Political magazine in Egypt (1903–1907)

Türk was one of the publications published by Ali Kemal, a member of the Committee of Union and Progress (CUP). It was based in Cairo and existed between 1903 and 1907.

==History and profile==
Türk was established by Ali Kemal, a CUP member living in Cairo. Its first issue appeared on 5 November that year. Ali Kemal also edited the magazine which was headquartered in Cairo and came out weekly. It had a nationalist political stance and opposed the rule of Ottoman Sultan Abdul Hamid II. Its goals were to secure the rights of the Turks, to revive Turkish ideals and to advocate Turkish nationalism as an ideology.

Notable contributors of Türk included Serafeddin Mağmumi, Necmeddin Arif, Esad Bey, and Celaleddin Bey.
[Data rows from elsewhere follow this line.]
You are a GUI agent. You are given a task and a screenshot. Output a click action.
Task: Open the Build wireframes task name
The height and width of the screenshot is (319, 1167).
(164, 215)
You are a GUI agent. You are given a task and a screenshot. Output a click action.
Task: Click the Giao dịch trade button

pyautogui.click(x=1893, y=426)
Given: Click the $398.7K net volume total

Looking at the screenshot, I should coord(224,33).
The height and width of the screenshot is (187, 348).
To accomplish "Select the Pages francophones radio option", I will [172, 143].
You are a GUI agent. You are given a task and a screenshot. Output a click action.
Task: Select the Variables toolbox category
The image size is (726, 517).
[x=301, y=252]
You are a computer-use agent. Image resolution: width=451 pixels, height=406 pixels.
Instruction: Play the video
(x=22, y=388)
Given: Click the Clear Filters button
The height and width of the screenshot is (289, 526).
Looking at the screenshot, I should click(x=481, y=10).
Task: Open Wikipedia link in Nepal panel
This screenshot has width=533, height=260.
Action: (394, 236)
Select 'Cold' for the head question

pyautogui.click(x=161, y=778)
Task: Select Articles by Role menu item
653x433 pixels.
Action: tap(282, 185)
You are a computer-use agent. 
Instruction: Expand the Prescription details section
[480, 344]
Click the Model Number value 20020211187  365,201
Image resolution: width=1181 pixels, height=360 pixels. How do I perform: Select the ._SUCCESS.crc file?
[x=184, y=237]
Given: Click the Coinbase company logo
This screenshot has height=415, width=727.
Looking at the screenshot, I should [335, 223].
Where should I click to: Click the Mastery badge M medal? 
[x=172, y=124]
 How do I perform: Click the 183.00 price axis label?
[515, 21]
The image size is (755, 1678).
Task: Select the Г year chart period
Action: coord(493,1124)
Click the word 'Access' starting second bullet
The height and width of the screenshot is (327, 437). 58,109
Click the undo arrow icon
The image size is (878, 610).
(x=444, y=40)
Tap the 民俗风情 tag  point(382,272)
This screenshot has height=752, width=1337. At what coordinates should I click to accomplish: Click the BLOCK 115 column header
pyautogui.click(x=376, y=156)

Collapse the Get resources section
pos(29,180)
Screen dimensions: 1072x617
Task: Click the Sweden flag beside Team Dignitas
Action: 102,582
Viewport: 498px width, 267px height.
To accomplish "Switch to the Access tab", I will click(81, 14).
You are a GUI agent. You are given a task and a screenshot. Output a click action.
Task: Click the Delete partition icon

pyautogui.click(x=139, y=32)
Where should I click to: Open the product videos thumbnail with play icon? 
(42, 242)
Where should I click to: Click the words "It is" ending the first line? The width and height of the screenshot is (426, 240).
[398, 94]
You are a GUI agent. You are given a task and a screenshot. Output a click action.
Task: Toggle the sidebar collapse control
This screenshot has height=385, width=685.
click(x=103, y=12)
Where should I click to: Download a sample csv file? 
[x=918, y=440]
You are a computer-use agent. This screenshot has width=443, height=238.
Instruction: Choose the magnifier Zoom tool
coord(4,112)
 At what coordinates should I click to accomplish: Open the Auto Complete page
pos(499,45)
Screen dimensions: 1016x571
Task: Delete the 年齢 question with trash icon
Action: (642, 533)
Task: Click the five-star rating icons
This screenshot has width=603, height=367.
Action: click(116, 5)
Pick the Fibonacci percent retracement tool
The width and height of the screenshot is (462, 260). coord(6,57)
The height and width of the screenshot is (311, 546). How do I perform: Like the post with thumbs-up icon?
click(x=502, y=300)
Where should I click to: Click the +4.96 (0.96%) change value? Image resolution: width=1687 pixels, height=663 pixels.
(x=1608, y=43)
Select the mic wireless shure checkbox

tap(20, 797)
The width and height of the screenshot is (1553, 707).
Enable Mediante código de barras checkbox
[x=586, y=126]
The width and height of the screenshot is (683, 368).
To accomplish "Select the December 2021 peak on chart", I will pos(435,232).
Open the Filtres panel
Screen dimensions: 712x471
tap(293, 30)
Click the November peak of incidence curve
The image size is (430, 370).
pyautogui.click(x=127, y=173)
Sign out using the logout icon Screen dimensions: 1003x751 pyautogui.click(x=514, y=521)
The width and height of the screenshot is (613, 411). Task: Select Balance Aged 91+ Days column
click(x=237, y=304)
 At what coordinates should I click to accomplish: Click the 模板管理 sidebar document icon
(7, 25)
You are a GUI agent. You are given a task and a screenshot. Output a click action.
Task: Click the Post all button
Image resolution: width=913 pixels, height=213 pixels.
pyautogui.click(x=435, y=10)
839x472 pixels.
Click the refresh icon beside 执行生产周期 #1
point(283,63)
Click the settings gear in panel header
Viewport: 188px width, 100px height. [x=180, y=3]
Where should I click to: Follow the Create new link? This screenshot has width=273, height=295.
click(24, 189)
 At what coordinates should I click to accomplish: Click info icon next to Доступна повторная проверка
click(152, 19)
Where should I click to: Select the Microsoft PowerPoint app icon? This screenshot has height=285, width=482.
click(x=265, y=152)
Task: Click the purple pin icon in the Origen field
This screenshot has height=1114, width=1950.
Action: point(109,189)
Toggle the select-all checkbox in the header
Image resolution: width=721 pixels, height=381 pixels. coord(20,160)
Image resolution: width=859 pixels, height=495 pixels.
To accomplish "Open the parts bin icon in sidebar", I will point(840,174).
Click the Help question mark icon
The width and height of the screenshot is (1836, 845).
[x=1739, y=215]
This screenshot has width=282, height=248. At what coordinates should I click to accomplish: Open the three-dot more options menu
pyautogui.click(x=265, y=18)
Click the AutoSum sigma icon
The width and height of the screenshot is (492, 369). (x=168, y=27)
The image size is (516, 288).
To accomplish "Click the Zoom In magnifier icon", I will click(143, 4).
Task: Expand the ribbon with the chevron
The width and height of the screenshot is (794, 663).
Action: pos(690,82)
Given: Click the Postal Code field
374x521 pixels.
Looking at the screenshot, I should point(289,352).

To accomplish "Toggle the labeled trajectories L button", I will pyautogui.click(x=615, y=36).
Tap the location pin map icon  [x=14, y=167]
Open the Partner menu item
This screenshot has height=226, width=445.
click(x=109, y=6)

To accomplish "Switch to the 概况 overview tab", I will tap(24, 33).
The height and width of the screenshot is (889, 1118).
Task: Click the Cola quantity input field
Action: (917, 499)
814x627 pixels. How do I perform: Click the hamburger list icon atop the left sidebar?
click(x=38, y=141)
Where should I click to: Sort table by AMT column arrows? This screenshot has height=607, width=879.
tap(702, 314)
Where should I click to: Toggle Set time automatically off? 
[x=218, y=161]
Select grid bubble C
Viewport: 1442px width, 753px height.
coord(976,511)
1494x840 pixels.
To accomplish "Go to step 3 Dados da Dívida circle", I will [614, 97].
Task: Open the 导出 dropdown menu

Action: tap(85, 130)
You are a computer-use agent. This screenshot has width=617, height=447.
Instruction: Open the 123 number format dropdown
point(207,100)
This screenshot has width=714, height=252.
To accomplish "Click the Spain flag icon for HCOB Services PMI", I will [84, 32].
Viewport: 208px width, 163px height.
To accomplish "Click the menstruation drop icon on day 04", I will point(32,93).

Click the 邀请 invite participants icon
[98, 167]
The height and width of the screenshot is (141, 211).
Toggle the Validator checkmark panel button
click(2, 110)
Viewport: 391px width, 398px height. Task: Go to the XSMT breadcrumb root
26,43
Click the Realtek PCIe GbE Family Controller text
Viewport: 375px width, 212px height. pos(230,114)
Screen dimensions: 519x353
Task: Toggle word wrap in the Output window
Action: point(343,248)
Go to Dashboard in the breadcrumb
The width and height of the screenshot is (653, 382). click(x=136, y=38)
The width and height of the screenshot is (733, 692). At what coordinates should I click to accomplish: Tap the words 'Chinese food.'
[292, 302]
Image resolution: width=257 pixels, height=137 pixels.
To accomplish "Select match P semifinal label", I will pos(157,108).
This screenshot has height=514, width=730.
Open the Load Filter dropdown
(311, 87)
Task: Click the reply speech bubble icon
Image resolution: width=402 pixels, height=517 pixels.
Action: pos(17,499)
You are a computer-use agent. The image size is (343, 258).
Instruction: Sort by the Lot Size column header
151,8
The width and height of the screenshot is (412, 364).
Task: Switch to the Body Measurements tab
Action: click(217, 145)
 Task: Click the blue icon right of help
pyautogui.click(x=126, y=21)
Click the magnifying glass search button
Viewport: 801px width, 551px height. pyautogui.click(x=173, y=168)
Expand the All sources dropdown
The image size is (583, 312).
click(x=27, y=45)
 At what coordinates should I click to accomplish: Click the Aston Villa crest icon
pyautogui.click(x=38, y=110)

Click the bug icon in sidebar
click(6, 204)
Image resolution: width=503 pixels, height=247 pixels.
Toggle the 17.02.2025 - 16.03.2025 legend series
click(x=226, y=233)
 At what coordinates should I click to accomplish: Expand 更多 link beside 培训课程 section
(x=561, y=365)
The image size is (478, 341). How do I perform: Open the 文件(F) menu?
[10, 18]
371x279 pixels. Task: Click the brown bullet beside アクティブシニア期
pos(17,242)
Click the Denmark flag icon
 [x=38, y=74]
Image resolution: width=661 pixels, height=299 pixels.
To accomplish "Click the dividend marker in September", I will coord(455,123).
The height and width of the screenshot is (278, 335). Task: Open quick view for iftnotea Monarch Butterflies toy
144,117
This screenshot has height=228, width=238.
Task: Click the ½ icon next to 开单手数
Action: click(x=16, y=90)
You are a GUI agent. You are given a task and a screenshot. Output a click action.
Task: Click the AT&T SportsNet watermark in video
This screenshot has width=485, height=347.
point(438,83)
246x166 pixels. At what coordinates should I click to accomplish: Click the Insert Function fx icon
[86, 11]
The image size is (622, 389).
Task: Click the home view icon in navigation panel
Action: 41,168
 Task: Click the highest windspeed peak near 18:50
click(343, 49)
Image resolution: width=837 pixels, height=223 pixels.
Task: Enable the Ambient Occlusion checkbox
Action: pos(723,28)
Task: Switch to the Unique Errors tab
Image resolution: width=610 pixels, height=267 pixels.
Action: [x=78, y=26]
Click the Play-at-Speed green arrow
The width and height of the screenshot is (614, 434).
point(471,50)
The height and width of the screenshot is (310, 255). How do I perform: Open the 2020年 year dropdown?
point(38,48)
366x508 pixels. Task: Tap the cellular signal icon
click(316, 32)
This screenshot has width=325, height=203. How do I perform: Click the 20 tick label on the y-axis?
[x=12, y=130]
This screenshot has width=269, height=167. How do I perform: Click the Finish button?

Yusuf Akçura's article entitled Üç Tarz-ı Siyaset (Ottoman Turkish: Three political systems) was serialized in the magazine from 24th to 26th issues between April and May 1904. He argued that the Ottomanism, Islamism and Turkism are three necessary components in establishing an Ottoman nation, an Islamic unity and a race-based Turkish nationalism. Ali Kemal criticized the Akçura's proposal in an editorial entitled Cevabımız (Ottoman Turkish: Our reply), claiming that he was just a dreamer. Ahmet Ferit also published an article in the weekly in regard to the views of Akçura criticizing Ali Kemal's arguments and supporting Akçura's emphasis on Ottomanism. The last issue of Türk was published on 28 November 1907, and the weekly produced a total of 187 issues during its existence.